The problem is that Mitchell has met Alex, who has rocked his world. Diane is worried about protecting her investment even if that means keeping Mitchell in the closet and getting rid of Alex.
The undoubted key to the play is Diane, who is acted brilliantly by Erika Rolfsrud. Diane spends a great deal of the play talking to the audience, analyzing Hollywood, the film industry, and the other characters with ruthless precision. Diane doesn't deceive herself or the audience of the play but her life is based on deceiving other people, including of course Mitchell's adoring public. One of the best scenes in the play is when she and Mitchell meet the (invisible) playwright over lunch to persuade him to sell the screen rights to his play and she is asked to give her word "as a professional" that they won't ask him to change the ending. She looks at the audience and says "That's like asking a whore for her cherry." And then promptly makes the promise.
But all the characters are deceitful, either with others or with themselves and sometimes both. Ellen deceives herself about Alex but also has just ended a relationship with an older man and is running up his credit cards to the max. Mitchell is living a lie for the benefit of his fans. Both Mitchell and Alex deny that they are gay at the beginning of the play, Mitchell tells Alex that he just does occasional homosexual acts. Alex says he does it just for money and that he has a girlfriend.
Alex, who is the heart of the show in the hooker with a heart of gold mode, is still a character who steals Mitchell's money after Mitchell passes out and uses dishonesty as a shield (when Mitchell asks him about his first time with another man he blurts out that it was his stepfather but rescinds it and comes up with another story when he sees that Mitchell can't handle that truth.)
One of the interesting things that Beane did with the script was to make the action seem almost but not quite to be a play within a play, all controlled by Diane.
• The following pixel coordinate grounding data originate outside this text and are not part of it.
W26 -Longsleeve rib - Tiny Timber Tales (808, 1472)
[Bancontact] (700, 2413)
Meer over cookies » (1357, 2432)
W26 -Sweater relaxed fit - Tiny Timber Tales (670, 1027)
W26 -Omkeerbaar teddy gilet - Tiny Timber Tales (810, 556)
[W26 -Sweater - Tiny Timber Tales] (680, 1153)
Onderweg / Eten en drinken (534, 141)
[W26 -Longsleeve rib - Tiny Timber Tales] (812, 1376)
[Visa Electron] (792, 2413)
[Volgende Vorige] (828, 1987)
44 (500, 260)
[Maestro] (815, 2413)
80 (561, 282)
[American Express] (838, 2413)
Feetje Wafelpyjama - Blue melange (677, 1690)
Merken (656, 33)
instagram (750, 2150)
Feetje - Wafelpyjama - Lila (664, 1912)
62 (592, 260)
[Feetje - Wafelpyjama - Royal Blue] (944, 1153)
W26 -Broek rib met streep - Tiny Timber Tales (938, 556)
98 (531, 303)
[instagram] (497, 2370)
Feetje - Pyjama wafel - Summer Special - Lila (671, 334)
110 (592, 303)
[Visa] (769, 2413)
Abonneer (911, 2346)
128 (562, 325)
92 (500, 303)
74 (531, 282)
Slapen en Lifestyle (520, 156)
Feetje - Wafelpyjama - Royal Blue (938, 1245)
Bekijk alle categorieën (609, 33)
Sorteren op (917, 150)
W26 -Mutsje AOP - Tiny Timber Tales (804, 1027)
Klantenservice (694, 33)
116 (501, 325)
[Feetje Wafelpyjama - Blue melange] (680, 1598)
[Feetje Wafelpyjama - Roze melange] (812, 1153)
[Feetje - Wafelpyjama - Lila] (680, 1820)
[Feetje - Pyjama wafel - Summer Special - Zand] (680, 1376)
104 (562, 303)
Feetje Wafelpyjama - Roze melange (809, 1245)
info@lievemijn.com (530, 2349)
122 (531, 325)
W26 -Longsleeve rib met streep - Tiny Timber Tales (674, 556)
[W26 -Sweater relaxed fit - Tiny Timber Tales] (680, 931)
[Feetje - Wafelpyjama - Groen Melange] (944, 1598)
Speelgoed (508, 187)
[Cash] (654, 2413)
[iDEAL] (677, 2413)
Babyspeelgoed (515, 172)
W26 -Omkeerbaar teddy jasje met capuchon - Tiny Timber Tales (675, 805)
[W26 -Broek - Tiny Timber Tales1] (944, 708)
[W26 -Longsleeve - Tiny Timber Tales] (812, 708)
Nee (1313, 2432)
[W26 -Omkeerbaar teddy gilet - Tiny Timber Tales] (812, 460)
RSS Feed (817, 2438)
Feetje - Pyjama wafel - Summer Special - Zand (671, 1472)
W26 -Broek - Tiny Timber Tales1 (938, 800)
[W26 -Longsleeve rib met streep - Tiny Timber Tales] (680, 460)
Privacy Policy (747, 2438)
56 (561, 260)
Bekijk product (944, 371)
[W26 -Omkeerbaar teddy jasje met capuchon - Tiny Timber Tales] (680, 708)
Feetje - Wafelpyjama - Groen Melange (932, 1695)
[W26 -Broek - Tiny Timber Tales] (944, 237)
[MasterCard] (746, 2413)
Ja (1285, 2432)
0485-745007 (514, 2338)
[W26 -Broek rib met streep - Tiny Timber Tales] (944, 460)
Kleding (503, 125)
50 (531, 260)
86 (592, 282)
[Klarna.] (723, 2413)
As the play goes on she expounds either to the audience or to other characters (visible and invisible) about how a script should be structured and how to give audiences what they want. Her opening monologue is about Audrey Hepburn in Breakfast at Tiffany's and how the first five minutes of the film are among the most perfect openings ever - and then it is all ruined with the appearance of Mickey Rooney.
By the end, Diane is on the phone lecturing the poor (invisible) playwright as to how his play needs to be re-written so that the main character ends up with the girl, not the guy. At the same time she is orchestrating just such an ending for Mitchell's true life story. The success of this play, I think, is that the (real life) audience is not left with any happiness in the ending, but rather the feeling that they've just seen something very sad happen. The audience wanted Mitchell and Alex to end up together. The sadness isn't so much because they didn't end up together but because Diane has been proved right about what motivated all the other characters and was able to manipulate a Hollywood happy-ending in which perception becomes reality. And yet the (real life)audience knows that this is not a happy ending and is not the ending they would have chosen.
And maybe the sad feeling at the end is because Hollywood (and perhaps The Rep) so underestimates the sensibilities of the American public.